MMK further alleged that First Garment Rental was then awarded the contract and started servicing the hospital in June 2017 on a limited scale —without involving MMK.
First Garment Rental’s lawyers, Werksmans, did not respond to requests for comment.
MMK claimed that it only discovered when it approached the hospital that the partnership had not been recorded properly in the main agreement concluded between the two parties. It did not even know how much the tender was worth.
After several unsuccessful attempts to be given the documents that were submitted in the bid, MMK filed a request in terms of the Promotion of Access to Information Act to First Garment Rental in December last year. First Garment Rental requested an extension until January this year but subsequently declined to hand over the documents.

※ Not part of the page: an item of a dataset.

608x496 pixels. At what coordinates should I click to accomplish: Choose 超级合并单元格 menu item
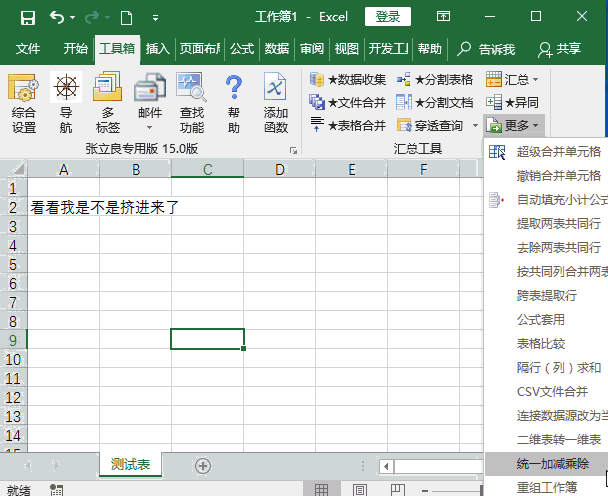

Motlogeloa also sought the intervention of the minister of small business development, Lindiwe Zulu, in January this year. “I am writing to you out of sheer frustration having tried to resolve this matter amicably but without success. This is a case of possible ‘fronting’ (by Bidvest) and definitely a case of a big company abusing/bullying us as a small SME in a one-sided partnership that has now turned into a costly legal battle,” said Motlogeloa.
Zulu’s office promised to look into the matter.